### 課題一覧
• A. 健康経営の記事のうち「単なる福利厚生の充実ではなく」で始まる段落を、主な事実を残して箇条書きにまとめてください。
• B. 健康経営の記事から、「健康経営は社員の健康を重視し」から「ージの向上にもつながります。」までの部分を一字一句変えずに書き写してください。

### 抜粋本文

*-*-*

健康経営を取り入れるメリットは?導入ステップや成功のポイントなどを解説

企業が持続的に成長し、社会的な信頼を得るには、社員の健康管理が欠かせません。そこで注目されているのが「健康経営」です。昨今では、多くの企業が導入・実践しています。基本的な考え方から導入のメリット、成功のポイントを確認しておきましょう。

健康経営とは?基本的な考え方

健康経営は社員の健康を重視し、企業活動と結びつける経営手法です。少子高齢化や労働人口の減少が進む中で、企業が持続的に成長するためには、社員の健康管理が欠かせません。まずは、健康経営の定義や、国内でも注目される背景を理解しましょう。

健康経営の定義

健康経営とは、社員の健康管理を経営的な視点から考え、戦略的に取り組むことです。もともとアメリカで普及した概念ですが、近年では日本でも経済産業省や、東京証券取引所が選定する「健康経営銘柄」などを通じて認知や導入が広まっています。

単なる福利厚生の充実ではなく、競争力の向上や事業継続性を高める重要な要素として、新たに健康経営を位置付ける企業は珍しくありません。社員の健康促進活動を支援し、医療費の削減や生産性の向上を目指すことで、業績や社会的イメージの向上にもつながります。

*-*-*

データ抜粋:
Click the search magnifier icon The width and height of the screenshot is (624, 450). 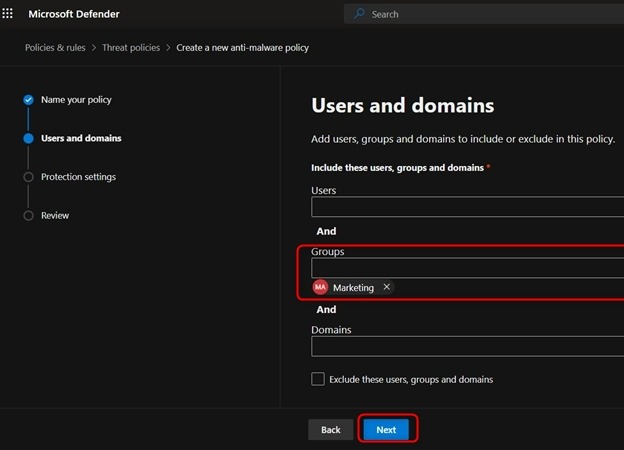click(x=360, y=14)
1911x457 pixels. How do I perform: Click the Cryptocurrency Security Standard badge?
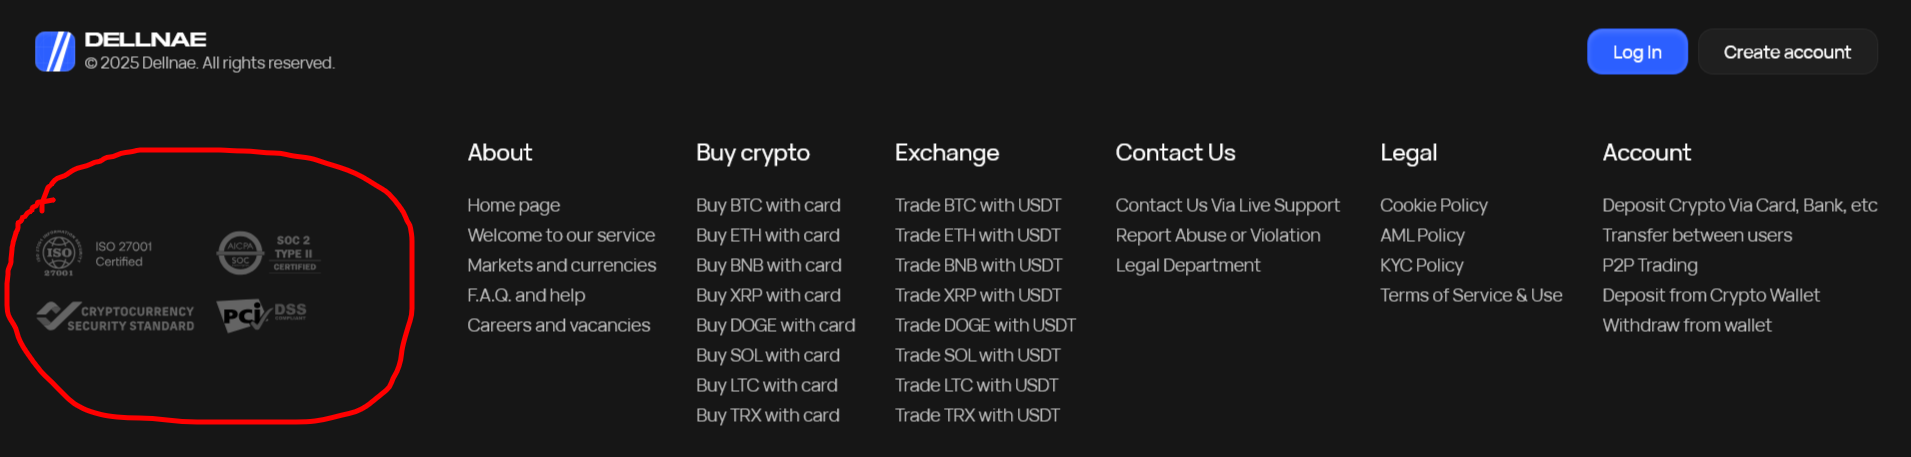coord(115,317)
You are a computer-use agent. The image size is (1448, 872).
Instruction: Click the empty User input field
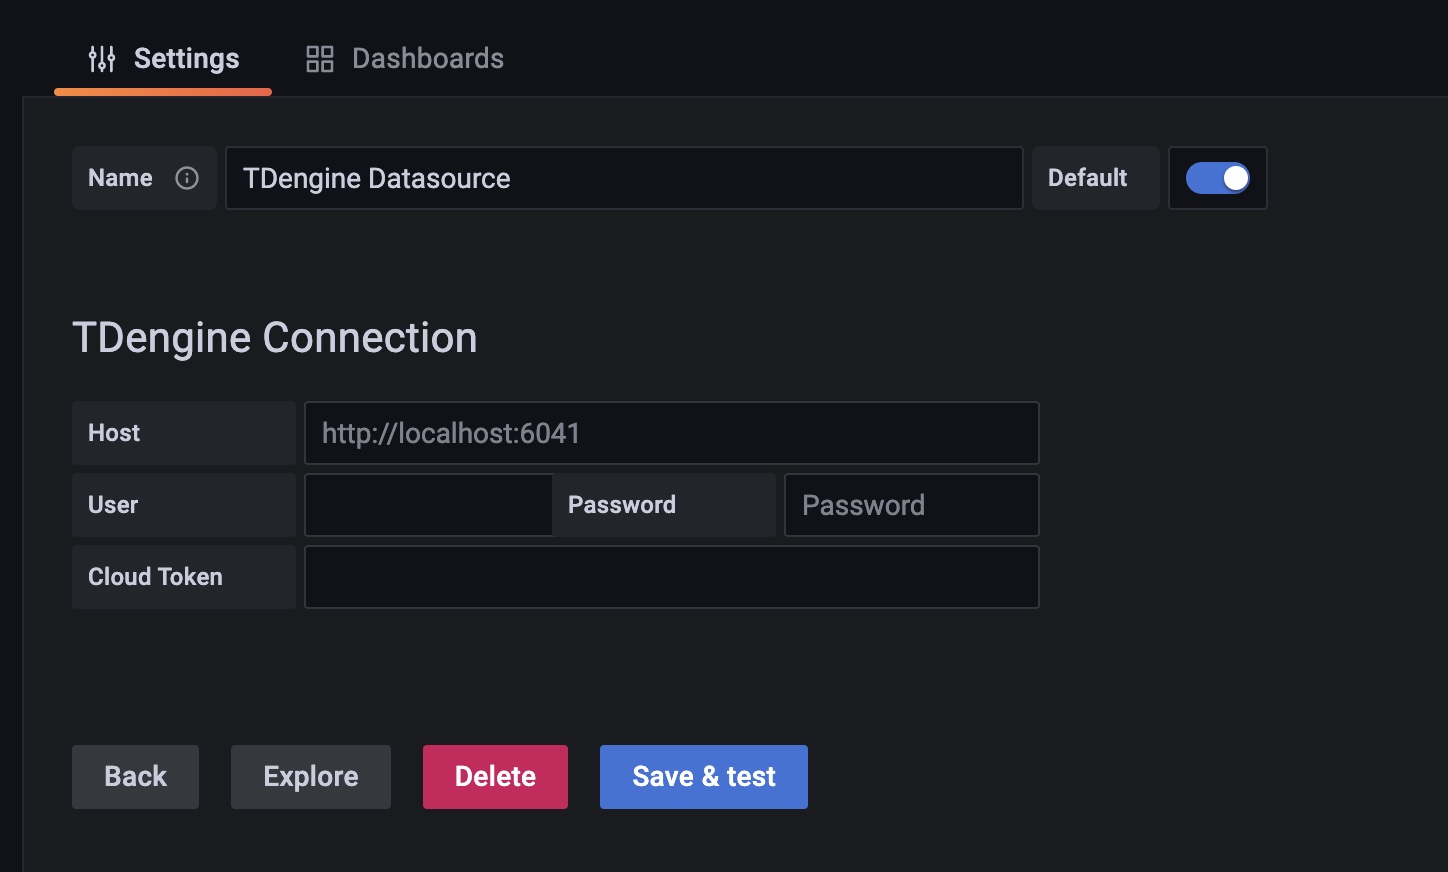tap(428, 505)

*-*-*

### 課題の解答
• A.
- 健康経営は単なる福利厚生の充実ではない。
- 競争力の向上や事業継続性を高める重要な要素として、健康経営を位置付ける企業は珍しくない。
- 社員の健康促進活動を支援し、医療費の削減や生産性の向上を目指す。
- それにより、業績や社会的イメージの向上にもつながる。

• B.
健康経営は社員の健康を重視し、企業活動と結びつける経営手法です。少子高齢化や労働人口の減少が進む中で、企業が持続的に成長するためには、社員の健康管理が欠かせません。まずは、健康経営の定義や、国内でも注目される背景を理解しましょう。

健康経営の定義

健康経営とは、社員の健康管理を経営的な視点から考え、戦略的に取り組むことです。もともとアメリカで普及した概念ですが、近年では日本でも経済産業省や、東京証券取引所が選定する「健康経営銘柄」などを通じて認知や導入が広まっています。

単なる福利厚生の充実ではなく、競争力の向上や事業継続性を高める重要な要素として、新たに健康経営を位置付ける企業は珍しくありません。社員の健康促進活動を支援し、医療費の削減や生産性の向上を目指すことで、業績や社会的イメージの向上にもつながります。